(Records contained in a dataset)
[Start of Attachment]

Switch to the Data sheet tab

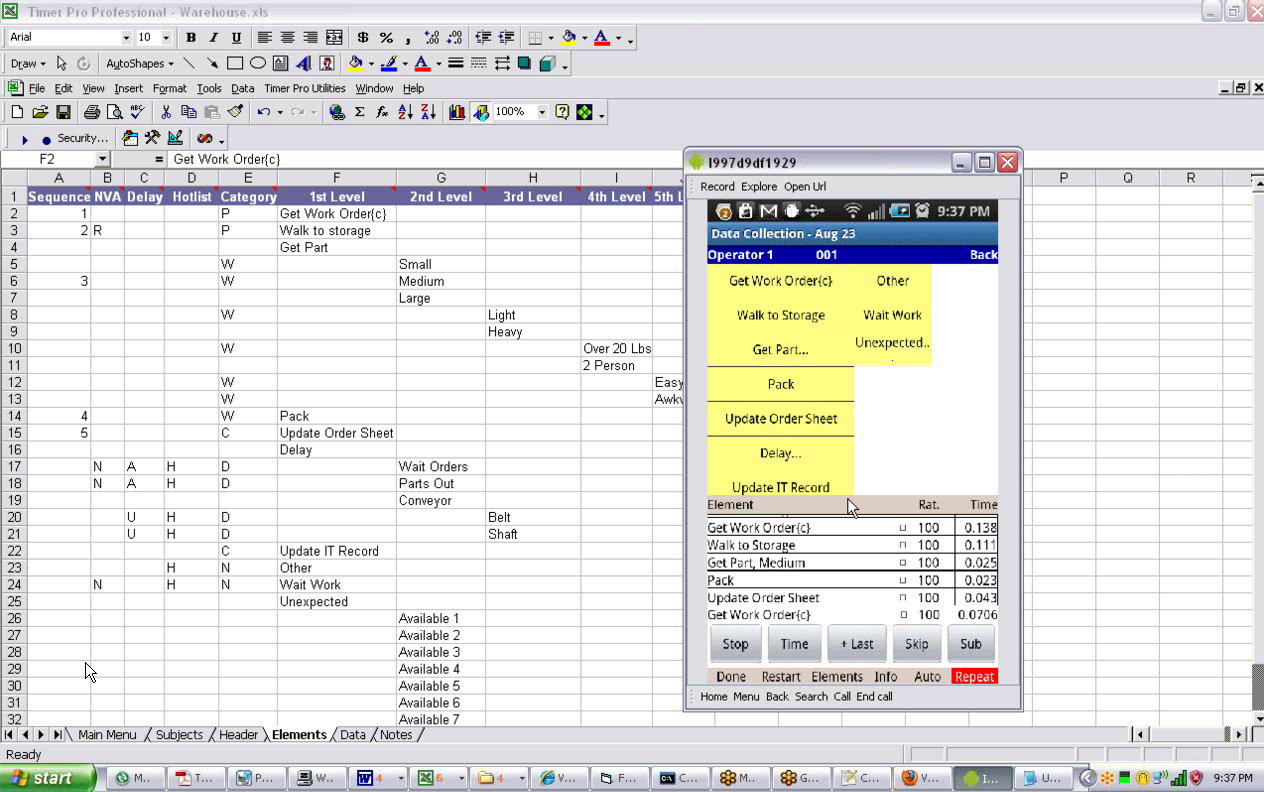tap(352, 735)
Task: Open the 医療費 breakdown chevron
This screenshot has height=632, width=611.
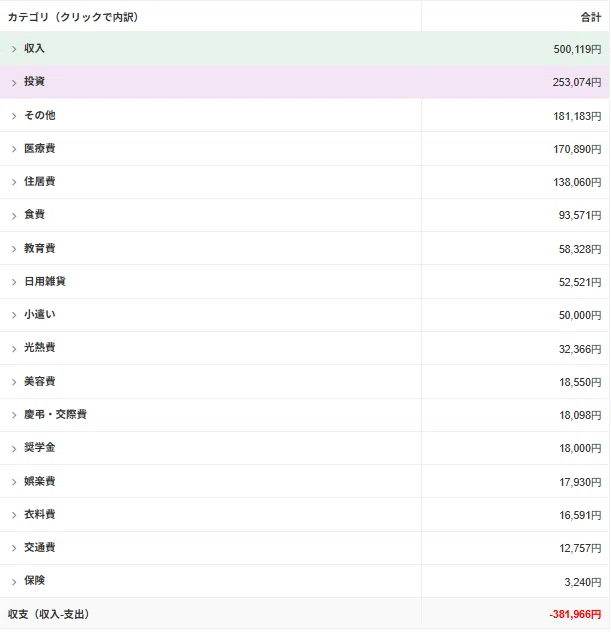Action: [14, 149]
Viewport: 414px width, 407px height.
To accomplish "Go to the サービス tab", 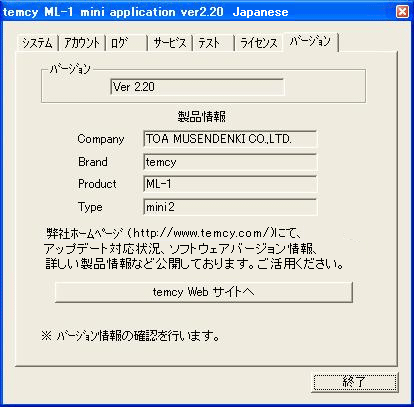I will (170, 43).
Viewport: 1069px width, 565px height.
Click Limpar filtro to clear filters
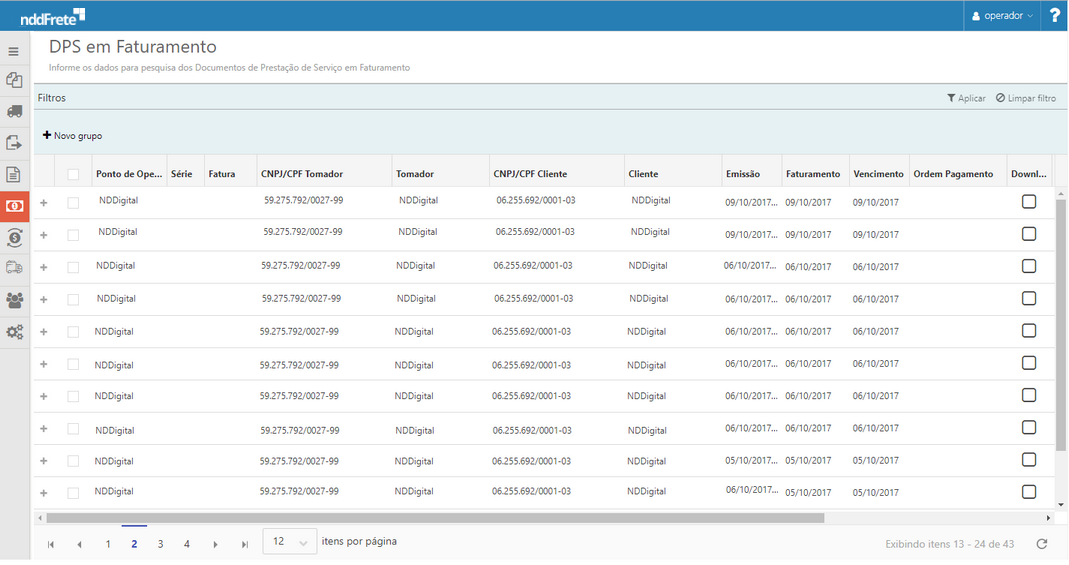[1025, 98]
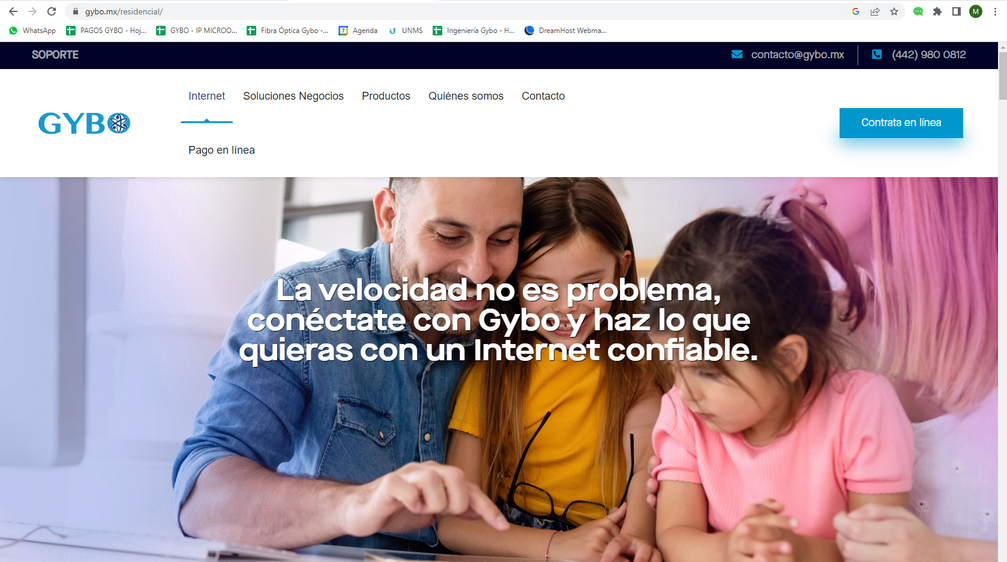1007x562 pixels.
Task: Bookmark this page with star icon
Action: [x=894, y=12]
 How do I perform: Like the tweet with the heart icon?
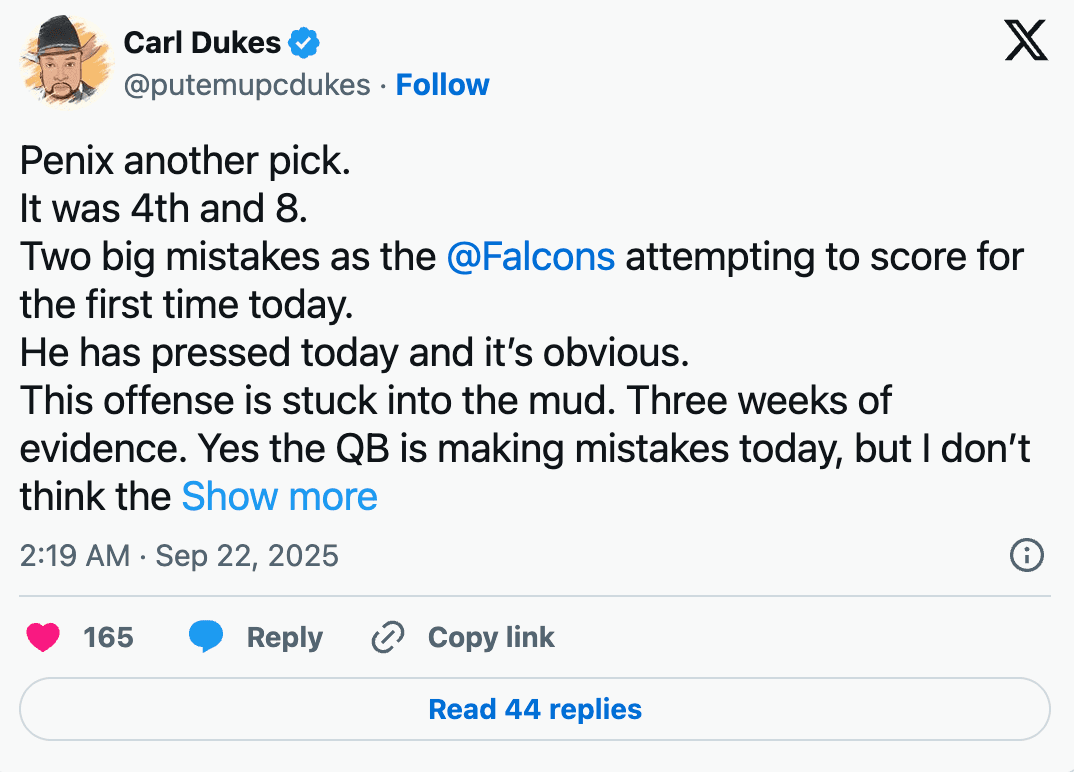click(43, 638)
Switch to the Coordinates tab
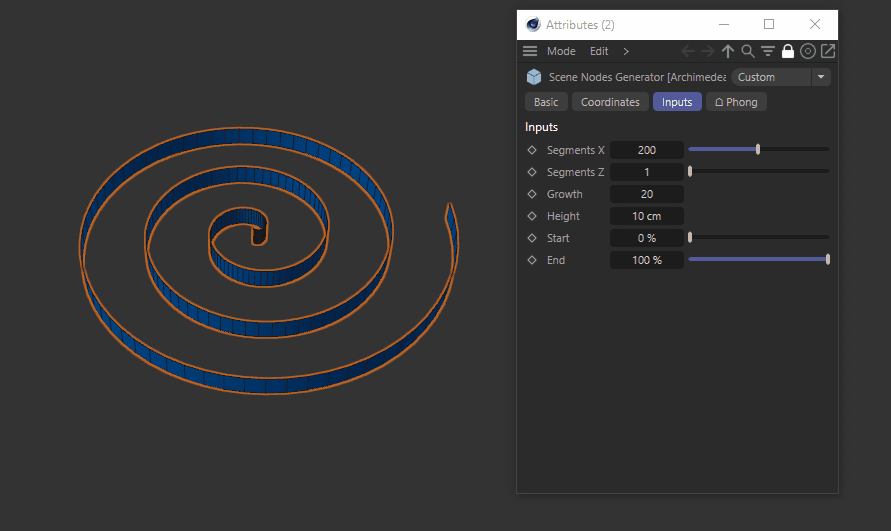This screenshot has height=531, width=891. pos(610,102)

[End of Attachment]

Your assignment: Every line above that holds "Viewport" counts once; state the total and nothing else.

Response to the task: 2